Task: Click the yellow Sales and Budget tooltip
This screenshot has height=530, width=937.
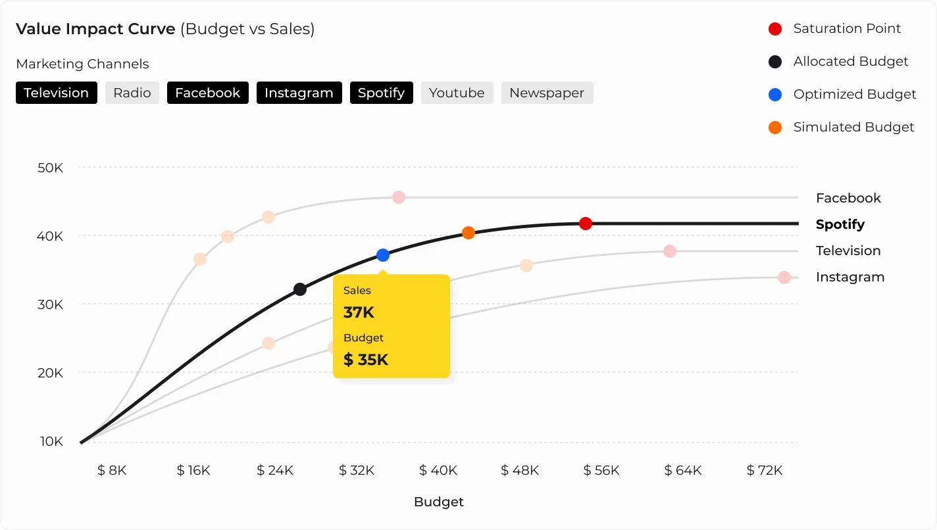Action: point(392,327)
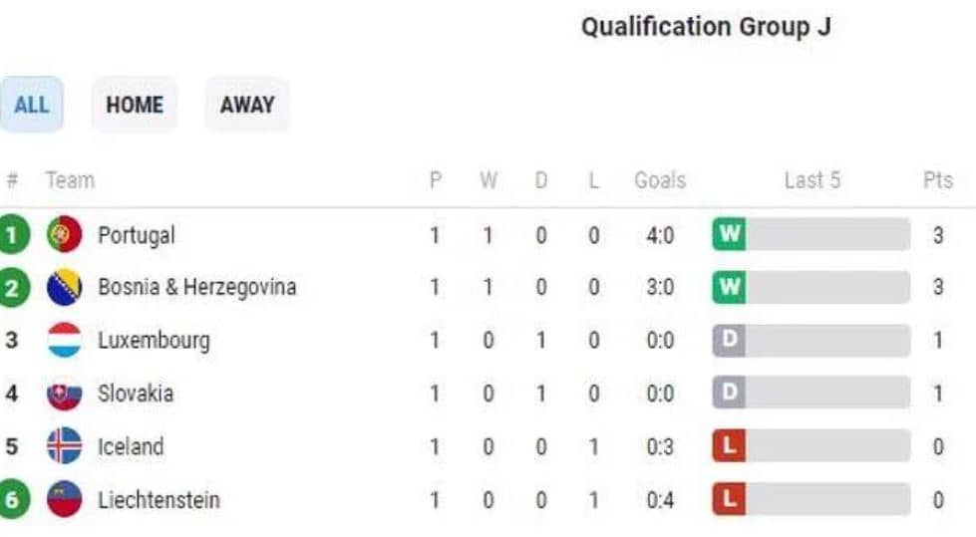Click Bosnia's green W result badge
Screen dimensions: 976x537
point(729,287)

____________________

Opgave:
Schrijf alle regels van het materiaal hierboven letterlijk over, maar laat de afbeeldingen weg.

Uitwerking opgave:
Task: Click the yellow Sales and Budget tooltip
This screenshot has height=530, width=937.
Action: point(392,327)
Click Bosnia's green W result badge
Screen dimensions: 976x537
point(729,287)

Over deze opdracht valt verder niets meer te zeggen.